PROVIDED TEXT:
# Importing libraries and loading training data

In [0]:
#from google.colab import drive
#drive.mount('/gdrive')
import seaborn as sns
import matplotlib.pyplot as plt
import numpy as np
import pandas as pd
import datetime
import os
import gc
import random
import dask.dataframe as dd
import sys
sns.set()
import pickle
import itertools


In [0]:
#connecting to kaggle and importing datasets
from google.colab import files
files.upload()
!mkdir -p ~/.kaggle
!mv kaggle.json ~/.kaggle/
!chmod 600 /root/.kaggle/kaggle.json

!kaggle competitions download -c talkingdata-adtracking-fraud-detection
!unzip train.csv.zip

Saving kaggle.json to kaggle.json
train.csv.zip: Skipping, found more recently modified local copy (use --force to force download)
train_sample.csv.zip: Skipping, found more recently modified local copy (use --force to force download)
test.csv.zip: Skipping, found more recently modified local copy (use --force to force download)
sample_submission.csv.zip: Skipping, found more recently modified local copy (use --force to force download)
test_supplement.csv.zip: Skipping, found more recently modified local copy (use --force to force download)
Archive:  train.csv.zip
  inflating: mnt/ssd/kaggle-talkingdata2/competition_files/train.csv  


In [0]:
dtypes = {
        'ip'            : 'uint32',
        'app'           : 'uint16',
        'device'        : 'uint16',
        'os'            : 'uint16',
        'channel'       : 'uint16',
        'click_id'      : 'uint32'
        }

train = dd.read_csv('mnt/ssd/kaggle-talkingdata2/competition_files/train.csv', dtype=dtypes, usecols=(['ip', 'app', 'device', 'os', 'channel']))

# Creating features

I want to see if grouping features in pairs or triples and then calculating click counts across the entire dataset for each pair and triple have any predictive power in our model. For example,  I'm thinking this because maybe certain app_channel combinations have higher click volume and thus higher download rates OR higher click volume is indicative of fraudulent activity. I'm going to merge these features on my train and test datasets. I'm going to first experiment with all possible groupings, model, and then be selective about which ones I actually end up including. I want to aggregate across the entire training dataset so will have to manipulate and compute from a dask dataframe

In [0]:
#trying to get an idea of how long it takes to get value counts by grouping
import timeit

start = timeit.default_timer()
name=train.groupby(['ip', 'app']).size().compute()

GIVEN DATA:
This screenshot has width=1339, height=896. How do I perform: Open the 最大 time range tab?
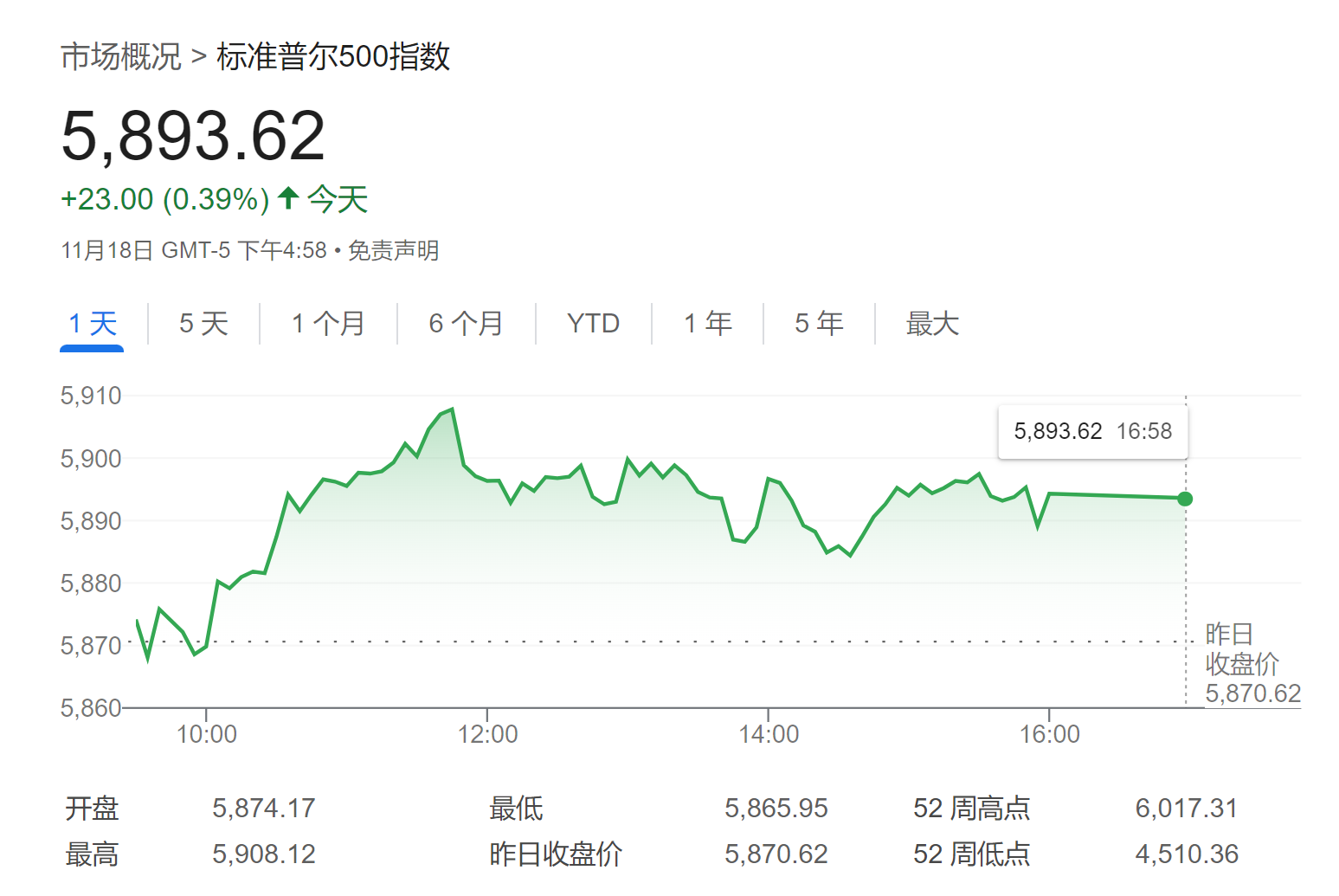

TASKS TO COMPLETE:
**A)** List every column name that is assigned a data type in the dtypes dictionary in the notebook.
**B)** In the notebook, which Kaggle competition's data is downloaded?
**C)** Reproduce the part of the notebook between "# Creating features" and "name=train.groupby(['ip', 'app']).size().compute()", inclusive.

RESPONSES IN ORDER:
**A)** ip, app, device, os, channel, click_id

**B)** talkingdata-adtracking-fraud-detection

**C)**
# Creating features

I want to see if grouping features in pairs or triples and then calculating click counts across the entire dataset for each pair and triple have any predictive power in our model. For example,  I'm thinking this because maybe certain app_channel combinations have higher click volume and thus higher download rates OR higher click volume is indicative of fraudulent activity. I'm going to merge these features on my train and test datasets. I'm going to first experiment with all possible groupings, model, and then be selective about which ones I actually end up including. I want to aggregate across the entire training dataset so will have to manipulate and compute from a dask dataframe

In [0]:
#trying to get an idea of how long it takes to get value counts by grouping
import timeit

start = timeit.default_timer()
name=train.groupby(['ip', 'app']).size().compute()